Wednesday, November 9, 2011

Mr. Dolan Decrees: No, No, No Cooperation with Same-Sex Marriage

And it came to pass in those days, that there went out a decree from Caesar Augustus, that all the world should be taxed (Luke 2:1).

Decree: such an old-fashioned word.  I cite Luke's text in the King James version (appropriately old-fashioned), because that's how I remember being required to memorize the Lucan Christmas narrative when I was in first grade.  God spoke King James in my childhood, in the world in which I grew up.  Even in the public school where memorizing the Lucan nativity narrative in King James's translation was expected of all first-graders.

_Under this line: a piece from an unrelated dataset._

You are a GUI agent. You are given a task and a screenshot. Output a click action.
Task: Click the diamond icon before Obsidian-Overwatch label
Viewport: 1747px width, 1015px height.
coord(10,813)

Decree: an old-fashioned word with a very direct resonance of imperial control.  Emperors decree.  Caesar Augustus issued the decree to tax all the world, which Mary and Joseph had to obey, so that they found themselves in Bethlehem when Mary gave birth to her first-born child.

Caesar commanded.  Mary and Joseph, little people with little control over their lives, were expected to obey.  

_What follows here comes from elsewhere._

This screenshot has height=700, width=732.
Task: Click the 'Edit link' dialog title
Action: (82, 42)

Because of the imperial resonances echoing through the term "decree"--because Caesars issue decrees and little people obey them--I always perk up my ears when I hear Catholic pastoral officials resorting to decretal language.  And so placing themselves on the side of Caesar, of emperors and rulers.

Not of Mary.  Nor of Joseph.  And not of their babe born in swaddling clothes in a lowly manger, who, to the best of my recollection, is never spoken of by the gospel writers as issuing any decree at all.  And who is never spoken of as commanding obedience to himself, since he constantly pointed away from himself towards God.  And he constantly emptied himself of divine power and status, with the ultimate goal of assuming the form of a servant and dying the death of the lowest of the low on the cross.

I'm certainly well aware that the term "decree" has an ancient provenance in Catholic ecclesiastical usage. I'm also aware that this provenance is imperial and not from the gospels.  Not from the gospels, which frame decree-making as Caesar's business.  Not the business of Mary and Joseph, whose business is decree-obeying.

The term decretum became prominent in Roman Catholic ecclesiastical life with the conflation of church and empire in the early period of the church, when the church began mimicking and replicating the governance structures of the Roman empire after church and state developed a cozy relationship under Constantine.  From the Constantinean turn forward, not only emperors issued decrees.  So did popes and bishops and other princelings of the church.

And all of these thoughts have been running through my mind in the past several days as I read the decree that Archbishop Timothy Dolan,* president of the U.S. Conference of Catholic Bishops, issued in October, whose text has recently been made public.  The decree lays down the law for clergy incardinated within the archdiocese of New York, and for Catholic institutions of the archdiocese.

The decree tells us it's a decree in bold capital letters at its heading.  The bold capitals and the term "decree" indicate that it is being issued with authority, as a command, and we are expected to listen and obey.  And penalties will be attached if we refuse to hear and do as we are commanded.

Mr. Dolan's decree is full of language about church, authority, and command, but short on gospel language.  While it contains a single reference to Jesus Christ, it uses the word "church" three times, "diocesan" or "archdiocesan" five times, "canon" or "canonical" four times, and "authority" twice.  And "law": this word appears five times in the decree, indicating the overweening concern of the decree to lay down churchly canonical imperatives to deal with a situation the decree paints as one of painful conflict for the Catholic archdiocese of New York.  The decree states that "divine law" has established the "nature and the definition of marriage," and previously, civil laws respected such divine law.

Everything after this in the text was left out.